> YOUR OBJECTIVE
Reproduce the part of the items that opens with the line containing "The image size is (1024, 768)." and runs through the end of the items, both ends included.

── DATASET RECORDS ──

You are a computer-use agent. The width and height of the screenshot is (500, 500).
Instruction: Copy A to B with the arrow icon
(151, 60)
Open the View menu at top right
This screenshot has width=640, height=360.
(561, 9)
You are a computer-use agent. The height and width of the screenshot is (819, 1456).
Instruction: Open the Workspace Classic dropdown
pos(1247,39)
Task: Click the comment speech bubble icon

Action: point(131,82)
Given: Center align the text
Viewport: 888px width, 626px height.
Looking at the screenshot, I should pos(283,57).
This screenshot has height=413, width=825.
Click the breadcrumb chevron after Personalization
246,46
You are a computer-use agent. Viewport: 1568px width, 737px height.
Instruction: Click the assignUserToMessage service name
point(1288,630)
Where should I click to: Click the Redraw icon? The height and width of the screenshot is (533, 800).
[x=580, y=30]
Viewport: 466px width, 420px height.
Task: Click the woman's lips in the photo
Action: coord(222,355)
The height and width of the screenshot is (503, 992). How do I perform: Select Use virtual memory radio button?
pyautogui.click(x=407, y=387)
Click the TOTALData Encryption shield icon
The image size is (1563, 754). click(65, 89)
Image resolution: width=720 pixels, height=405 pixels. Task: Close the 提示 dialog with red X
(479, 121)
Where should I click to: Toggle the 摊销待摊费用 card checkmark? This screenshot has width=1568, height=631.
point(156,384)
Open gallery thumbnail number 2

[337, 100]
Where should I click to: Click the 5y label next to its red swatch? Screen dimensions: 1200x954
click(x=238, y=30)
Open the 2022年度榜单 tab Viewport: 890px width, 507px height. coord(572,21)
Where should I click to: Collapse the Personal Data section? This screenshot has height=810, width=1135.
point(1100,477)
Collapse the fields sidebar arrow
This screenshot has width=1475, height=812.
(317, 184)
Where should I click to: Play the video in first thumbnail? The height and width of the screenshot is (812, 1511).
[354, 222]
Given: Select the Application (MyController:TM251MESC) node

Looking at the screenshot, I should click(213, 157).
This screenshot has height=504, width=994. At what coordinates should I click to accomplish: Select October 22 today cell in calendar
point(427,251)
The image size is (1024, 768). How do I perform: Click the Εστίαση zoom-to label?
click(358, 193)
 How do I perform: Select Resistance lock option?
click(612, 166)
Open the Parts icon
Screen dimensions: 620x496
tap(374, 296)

───

> ANSWER TO THE TASK
The image size is (1024, 768). How do I perform: Click the Εστίαση zoom-to label?
click(358, 193)
 How do I perform: Select Resistance lock option?
click(612, 166)
Open the Parts icon
Screen dimensions: 620x496
tap(374, 296)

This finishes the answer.